Why an ethical impact analysis in addition to the PIA?
Here’s an example from Denmark. Since 2015, wellbeing digital tests have been performed in Danish schools. Children are asked about everything from bullying, loneliness to stomach aches. Recently it came out that although presented as anonymous, they were not. Data was stored with kids’ social security numbers, correlated with other test data and even used in case management by some municipalities. (please read the legal analysis by DataEthics Catrine Byrne Søndergaard here). The privacy and data protection legal implications of a system like this are evident and a proper PIA or DPIA would probably have caught many of the core legal issues that now have caused the Ministry of Education to pause the tests.
But is compliance with basic provisions of data protection legislation really the only issue here? No and it’s a question of an evolution that we can’t ignore. A digital test is not just a different type of tool, it is social engineering. Data systems like this are increasingly integrated into our social realities. They are part of the very social structure of everything from our local communities, to our economies to our politics. The data from these digital tests are for example analysed and used by schools, and teachers in their work with the wellbeing of the children. An ethical impacts assessment would take the analysis of impacts one step further than mere legal compliance. It would consider factors such as community influence, social risks, the distribution of responsibilities.

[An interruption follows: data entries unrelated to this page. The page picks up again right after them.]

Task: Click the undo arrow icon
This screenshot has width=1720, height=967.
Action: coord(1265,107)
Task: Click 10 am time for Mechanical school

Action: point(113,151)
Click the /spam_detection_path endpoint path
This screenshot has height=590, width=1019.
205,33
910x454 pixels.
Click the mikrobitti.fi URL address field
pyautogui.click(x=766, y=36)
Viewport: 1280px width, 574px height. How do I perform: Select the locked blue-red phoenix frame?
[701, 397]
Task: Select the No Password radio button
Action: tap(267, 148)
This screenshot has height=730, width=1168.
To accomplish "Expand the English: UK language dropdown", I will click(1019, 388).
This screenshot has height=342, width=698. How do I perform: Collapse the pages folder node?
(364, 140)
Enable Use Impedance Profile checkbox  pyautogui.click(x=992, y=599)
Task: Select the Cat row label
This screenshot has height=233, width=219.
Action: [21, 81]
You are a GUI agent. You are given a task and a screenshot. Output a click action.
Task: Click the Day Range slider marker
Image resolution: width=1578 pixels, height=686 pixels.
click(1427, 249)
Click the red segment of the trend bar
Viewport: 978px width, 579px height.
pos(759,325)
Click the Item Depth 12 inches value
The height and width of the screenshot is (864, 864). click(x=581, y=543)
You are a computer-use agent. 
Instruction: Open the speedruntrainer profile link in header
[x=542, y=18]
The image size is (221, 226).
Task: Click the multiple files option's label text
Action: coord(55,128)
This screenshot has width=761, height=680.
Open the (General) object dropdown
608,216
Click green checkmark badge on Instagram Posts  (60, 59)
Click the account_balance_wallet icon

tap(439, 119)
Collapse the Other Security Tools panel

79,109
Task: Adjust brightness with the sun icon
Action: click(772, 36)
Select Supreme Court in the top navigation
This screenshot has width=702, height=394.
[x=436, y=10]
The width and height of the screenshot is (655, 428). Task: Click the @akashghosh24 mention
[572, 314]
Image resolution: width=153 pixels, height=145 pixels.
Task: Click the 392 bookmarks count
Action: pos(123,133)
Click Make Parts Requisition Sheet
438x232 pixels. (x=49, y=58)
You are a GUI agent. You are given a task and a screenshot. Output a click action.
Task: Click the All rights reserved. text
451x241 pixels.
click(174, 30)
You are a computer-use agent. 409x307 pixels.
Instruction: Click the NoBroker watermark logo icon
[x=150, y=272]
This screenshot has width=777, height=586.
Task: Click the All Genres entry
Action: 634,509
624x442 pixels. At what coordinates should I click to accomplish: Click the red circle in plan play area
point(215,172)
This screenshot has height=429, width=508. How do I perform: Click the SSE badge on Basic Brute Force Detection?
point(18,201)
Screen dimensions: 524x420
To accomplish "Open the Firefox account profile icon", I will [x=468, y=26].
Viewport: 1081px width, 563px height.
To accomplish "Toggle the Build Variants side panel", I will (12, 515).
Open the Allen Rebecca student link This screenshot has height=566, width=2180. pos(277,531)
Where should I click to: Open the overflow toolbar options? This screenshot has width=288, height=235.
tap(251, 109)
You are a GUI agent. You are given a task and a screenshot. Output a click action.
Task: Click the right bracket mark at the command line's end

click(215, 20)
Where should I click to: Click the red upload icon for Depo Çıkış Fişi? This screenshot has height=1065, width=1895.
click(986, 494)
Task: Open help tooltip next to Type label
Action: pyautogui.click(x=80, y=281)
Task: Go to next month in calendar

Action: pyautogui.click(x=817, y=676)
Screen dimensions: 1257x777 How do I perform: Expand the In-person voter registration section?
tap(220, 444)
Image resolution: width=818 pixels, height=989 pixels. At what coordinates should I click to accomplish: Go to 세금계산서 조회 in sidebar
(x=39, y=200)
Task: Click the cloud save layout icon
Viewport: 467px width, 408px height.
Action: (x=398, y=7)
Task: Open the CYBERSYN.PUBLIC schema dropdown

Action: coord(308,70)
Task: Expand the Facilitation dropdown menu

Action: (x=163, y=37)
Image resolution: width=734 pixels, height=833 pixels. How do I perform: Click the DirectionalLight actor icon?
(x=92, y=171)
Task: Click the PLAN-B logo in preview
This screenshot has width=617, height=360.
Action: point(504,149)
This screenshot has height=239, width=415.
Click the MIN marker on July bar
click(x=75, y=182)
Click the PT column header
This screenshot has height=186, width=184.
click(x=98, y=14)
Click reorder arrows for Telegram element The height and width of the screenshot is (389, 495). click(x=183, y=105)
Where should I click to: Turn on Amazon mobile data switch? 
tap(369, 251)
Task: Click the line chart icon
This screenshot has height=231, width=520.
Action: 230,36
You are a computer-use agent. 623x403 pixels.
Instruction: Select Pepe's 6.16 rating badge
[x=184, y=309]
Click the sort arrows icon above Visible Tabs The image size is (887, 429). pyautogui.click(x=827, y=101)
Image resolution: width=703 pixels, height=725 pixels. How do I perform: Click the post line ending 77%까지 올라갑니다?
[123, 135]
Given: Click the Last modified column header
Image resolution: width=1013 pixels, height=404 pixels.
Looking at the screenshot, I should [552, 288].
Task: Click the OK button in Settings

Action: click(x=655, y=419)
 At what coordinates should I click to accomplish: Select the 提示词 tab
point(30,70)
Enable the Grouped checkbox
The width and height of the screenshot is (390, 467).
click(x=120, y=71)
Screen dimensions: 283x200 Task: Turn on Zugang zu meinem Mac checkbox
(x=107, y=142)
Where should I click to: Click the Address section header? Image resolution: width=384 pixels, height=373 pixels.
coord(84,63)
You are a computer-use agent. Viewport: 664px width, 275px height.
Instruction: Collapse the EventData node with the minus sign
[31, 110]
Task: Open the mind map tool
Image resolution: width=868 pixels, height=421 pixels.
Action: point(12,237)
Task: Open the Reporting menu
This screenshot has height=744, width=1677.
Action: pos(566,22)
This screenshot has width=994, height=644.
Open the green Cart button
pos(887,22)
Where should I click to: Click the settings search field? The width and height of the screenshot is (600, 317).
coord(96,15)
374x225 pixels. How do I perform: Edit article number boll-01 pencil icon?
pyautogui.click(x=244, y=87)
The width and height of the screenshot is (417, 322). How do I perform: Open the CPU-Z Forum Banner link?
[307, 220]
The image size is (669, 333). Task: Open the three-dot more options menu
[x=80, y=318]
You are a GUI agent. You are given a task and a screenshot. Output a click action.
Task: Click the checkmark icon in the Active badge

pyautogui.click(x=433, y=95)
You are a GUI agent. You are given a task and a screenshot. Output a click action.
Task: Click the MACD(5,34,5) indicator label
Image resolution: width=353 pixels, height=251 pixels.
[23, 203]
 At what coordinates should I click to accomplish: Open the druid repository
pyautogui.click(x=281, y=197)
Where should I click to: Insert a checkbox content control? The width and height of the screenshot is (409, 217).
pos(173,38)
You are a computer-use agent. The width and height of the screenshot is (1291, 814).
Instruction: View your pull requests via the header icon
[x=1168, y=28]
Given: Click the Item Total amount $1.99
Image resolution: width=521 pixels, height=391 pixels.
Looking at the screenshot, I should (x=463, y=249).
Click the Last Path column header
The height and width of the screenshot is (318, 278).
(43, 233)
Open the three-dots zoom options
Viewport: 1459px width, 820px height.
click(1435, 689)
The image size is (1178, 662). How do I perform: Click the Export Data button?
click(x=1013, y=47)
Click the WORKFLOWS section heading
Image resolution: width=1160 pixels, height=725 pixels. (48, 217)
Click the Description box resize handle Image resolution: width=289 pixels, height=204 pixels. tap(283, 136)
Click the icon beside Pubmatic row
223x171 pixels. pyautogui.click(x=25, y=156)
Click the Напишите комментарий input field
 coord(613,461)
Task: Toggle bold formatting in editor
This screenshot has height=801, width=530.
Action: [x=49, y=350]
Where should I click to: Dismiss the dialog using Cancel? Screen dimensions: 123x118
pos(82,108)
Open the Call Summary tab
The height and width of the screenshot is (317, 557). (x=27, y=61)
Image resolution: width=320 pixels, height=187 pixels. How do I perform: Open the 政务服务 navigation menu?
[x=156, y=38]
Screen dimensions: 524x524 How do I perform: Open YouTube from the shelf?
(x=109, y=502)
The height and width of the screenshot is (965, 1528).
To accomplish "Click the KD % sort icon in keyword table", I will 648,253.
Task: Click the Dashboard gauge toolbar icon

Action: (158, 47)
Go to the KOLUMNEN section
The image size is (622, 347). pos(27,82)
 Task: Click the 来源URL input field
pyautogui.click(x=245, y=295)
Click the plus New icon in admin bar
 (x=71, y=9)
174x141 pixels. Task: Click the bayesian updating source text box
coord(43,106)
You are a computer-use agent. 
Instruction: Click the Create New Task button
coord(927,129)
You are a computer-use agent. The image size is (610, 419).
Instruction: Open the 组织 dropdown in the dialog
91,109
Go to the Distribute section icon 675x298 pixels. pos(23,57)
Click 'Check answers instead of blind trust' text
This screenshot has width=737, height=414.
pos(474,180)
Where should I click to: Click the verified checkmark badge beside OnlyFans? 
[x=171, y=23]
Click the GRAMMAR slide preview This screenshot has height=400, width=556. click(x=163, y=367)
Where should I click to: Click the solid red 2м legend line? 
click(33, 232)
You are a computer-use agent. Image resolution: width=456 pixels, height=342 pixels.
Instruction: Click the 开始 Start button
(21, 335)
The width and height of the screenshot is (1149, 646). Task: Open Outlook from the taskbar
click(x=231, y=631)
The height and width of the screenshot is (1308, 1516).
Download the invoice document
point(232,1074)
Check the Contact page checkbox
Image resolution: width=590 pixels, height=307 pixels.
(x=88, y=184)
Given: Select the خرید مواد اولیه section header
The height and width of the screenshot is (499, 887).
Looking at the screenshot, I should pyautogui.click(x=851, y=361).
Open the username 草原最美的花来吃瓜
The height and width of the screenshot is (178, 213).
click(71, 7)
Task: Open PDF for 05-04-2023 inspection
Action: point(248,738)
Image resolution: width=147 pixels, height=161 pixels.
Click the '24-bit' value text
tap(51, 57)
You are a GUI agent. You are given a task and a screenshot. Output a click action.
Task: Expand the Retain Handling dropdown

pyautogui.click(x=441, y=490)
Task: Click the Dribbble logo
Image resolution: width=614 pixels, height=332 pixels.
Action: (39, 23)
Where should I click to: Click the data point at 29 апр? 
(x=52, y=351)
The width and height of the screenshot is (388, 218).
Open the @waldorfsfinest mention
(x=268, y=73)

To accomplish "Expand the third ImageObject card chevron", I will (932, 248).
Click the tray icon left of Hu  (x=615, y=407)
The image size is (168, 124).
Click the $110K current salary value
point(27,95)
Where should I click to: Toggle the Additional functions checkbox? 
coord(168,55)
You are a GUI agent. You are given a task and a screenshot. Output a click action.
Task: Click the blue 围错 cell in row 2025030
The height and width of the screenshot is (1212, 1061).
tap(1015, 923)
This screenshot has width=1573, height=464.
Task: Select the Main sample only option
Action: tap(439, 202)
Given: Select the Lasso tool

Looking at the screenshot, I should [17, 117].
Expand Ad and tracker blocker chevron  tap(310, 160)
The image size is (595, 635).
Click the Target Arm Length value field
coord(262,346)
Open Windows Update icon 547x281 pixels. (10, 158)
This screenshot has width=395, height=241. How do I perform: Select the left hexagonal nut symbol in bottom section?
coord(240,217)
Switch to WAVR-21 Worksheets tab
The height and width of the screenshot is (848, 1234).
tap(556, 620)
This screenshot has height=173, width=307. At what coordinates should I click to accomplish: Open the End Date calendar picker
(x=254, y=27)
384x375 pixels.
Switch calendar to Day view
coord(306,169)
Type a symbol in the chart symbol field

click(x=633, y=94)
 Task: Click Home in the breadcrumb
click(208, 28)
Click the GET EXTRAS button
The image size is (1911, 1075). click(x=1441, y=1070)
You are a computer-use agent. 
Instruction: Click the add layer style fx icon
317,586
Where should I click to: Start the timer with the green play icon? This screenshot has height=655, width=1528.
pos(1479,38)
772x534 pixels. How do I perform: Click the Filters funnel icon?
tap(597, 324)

How does a data system like this for example influence the role of the teacher, the school, the municipality, the parent and the child? Which decisions can a teacher make based on these data sets? Which decisions can a school make? How are the tests perceived? Are conclusions combined with experienced input? Or are these data analytics and derived data conclusions perceived as objective truth? Which conclusions are derived by data analytics? Based on which criteria? With which consequences for the local community? etc. etc.
Ethics is a value choice
These are just a few questions that a social and ethical impact analysis will highlight. But we might want to take this even further. What is ethics? Ethics is culture, that means a set of “shared meanings” that are produced informally within a given society and represented formally (in our regional and national laws for example). Ethics is not a given. Our choice of ethics is a value choice. With our choice of ethics we choose to focus on specific risks, we prioritise interests, we distribute roles and responsibilities. Interestingly, the choice to combine the digital tests in the Danish schools with the children’s social security number was among others based on recommendations from experts that saw this methods’ value in terms of scientific analysis. This was indeed a prioritisation of one specific value. But was it a conscious one? Was it balanced against other values and interests? Those of the individual or the community?
The first step in a data ethics impact analysis would be to make transparent the ethical rationale behind the choices we make: Which risks are prioritized? Whose interests? Whose responsibility.